> [Activity]: Restate each line below word for word, skipping every picture.

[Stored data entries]
+++
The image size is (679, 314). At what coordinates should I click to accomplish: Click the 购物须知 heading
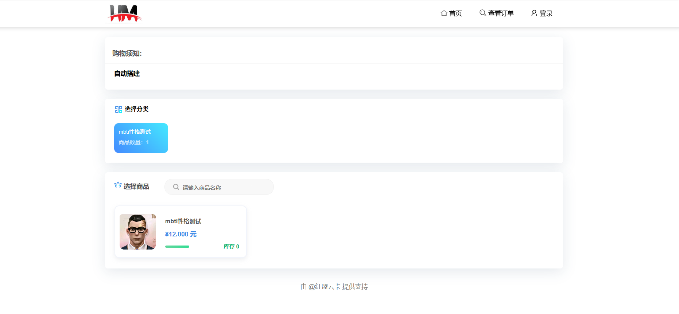(127, 54)
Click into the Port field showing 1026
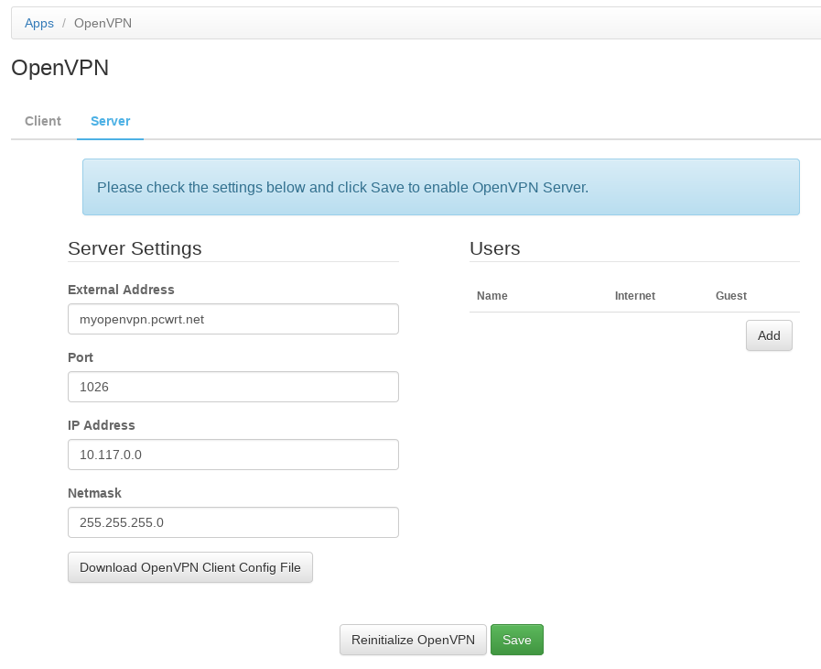This screenshot has width=821, height=669. 232,387
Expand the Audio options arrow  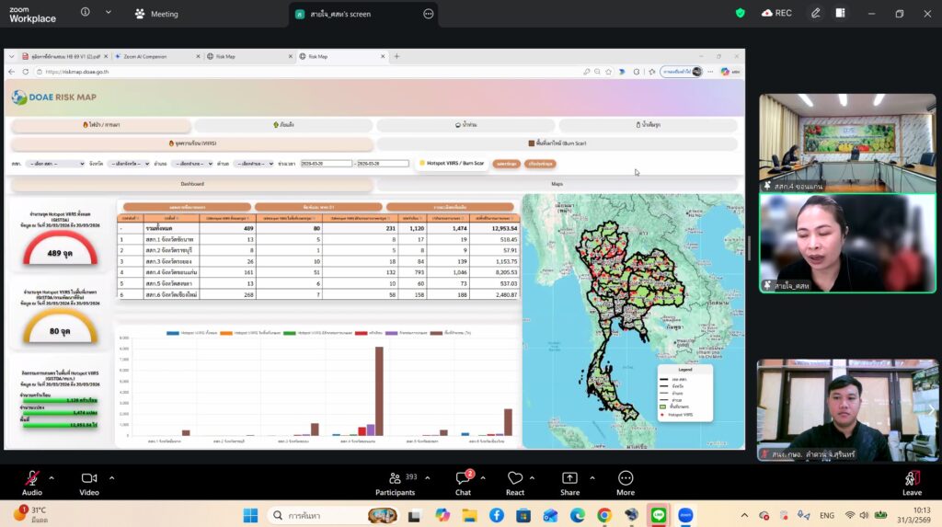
+++
> [Problem solution]:
The image size is (679, 314). At what coordinates should I click to accomplish: Click the 购物须知 heading
(127, 54)
Click into the Port field showing 1026
This screenshot has width=821, height=669. 232,387
Expand the Audio options arrow  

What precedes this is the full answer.